### YOUR OBJECTIVE
Count the lines in the rows below that contain the string "pixels", with case counting, and reply with that number alone.

### RECORDS SHOWN
○ ○ ○ ○ ○
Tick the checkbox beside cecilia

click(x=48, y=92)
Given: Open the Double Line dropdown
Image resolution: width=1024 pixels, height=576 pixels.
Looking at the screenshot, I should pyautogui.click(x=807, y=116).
○ ○ ○ ○ ○
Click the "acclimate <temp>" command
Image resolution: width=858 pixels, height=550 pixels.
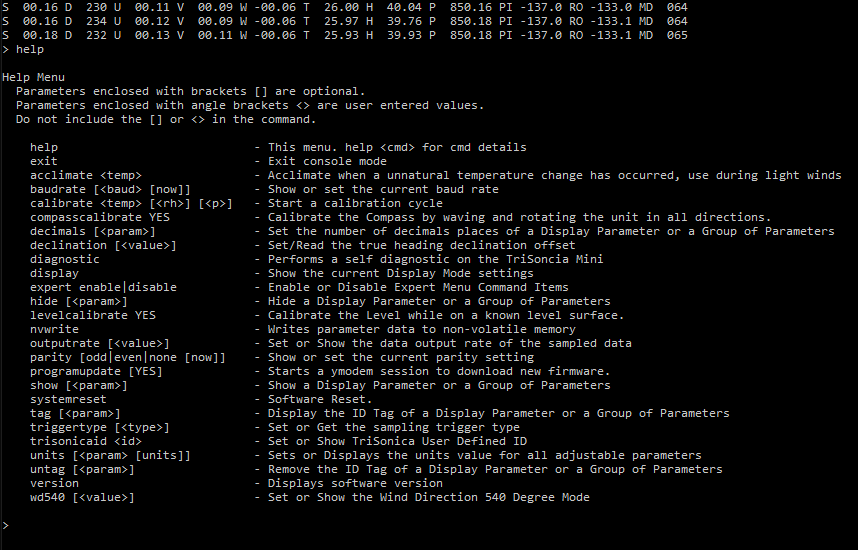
○ ○ ○ ○ ○
### IN RESPONSE
2